== Source material ==

══════════

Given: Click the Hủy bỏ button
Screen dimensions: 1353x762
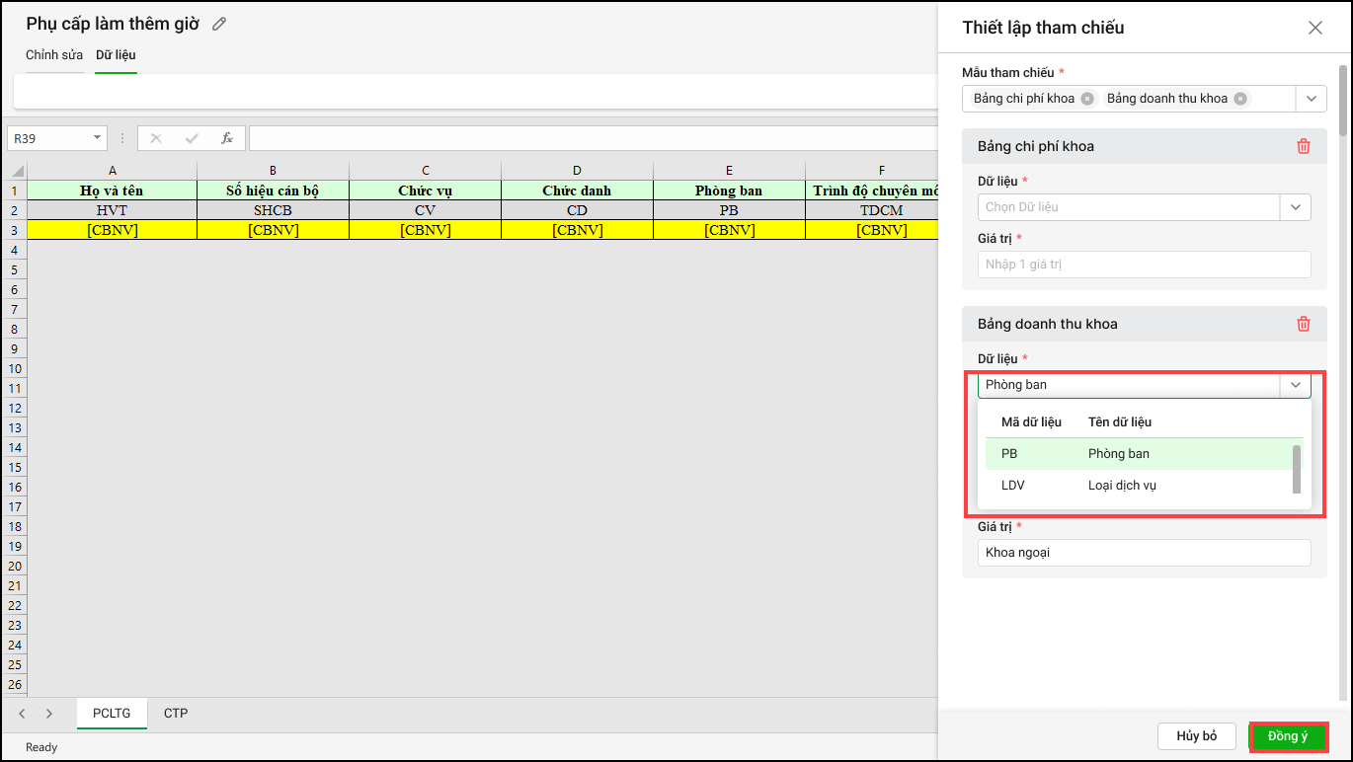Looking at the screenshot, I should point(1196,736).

══════════

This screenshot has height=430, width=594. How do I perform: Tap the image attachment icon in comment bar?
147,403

══════════

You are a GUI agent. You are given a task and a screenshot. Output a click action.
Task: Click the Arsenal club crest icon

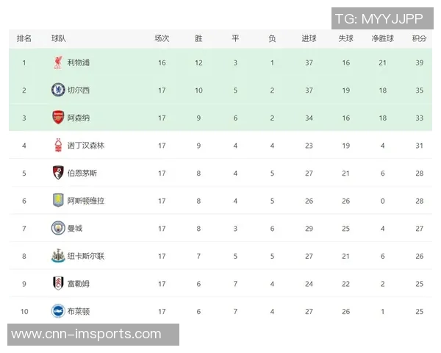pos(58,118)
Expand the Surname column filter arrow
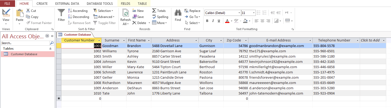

══════════

Copy exactly the lines of the entries above from the one containing "Task: Click the Arsenal club crest icon" through the one containing "Expand the Surname column filter arrow". Both end lines count; pictures do not.

Task: Click the Arsenal club crest icon

pos(58,118)
Expand the Surname column filter arrow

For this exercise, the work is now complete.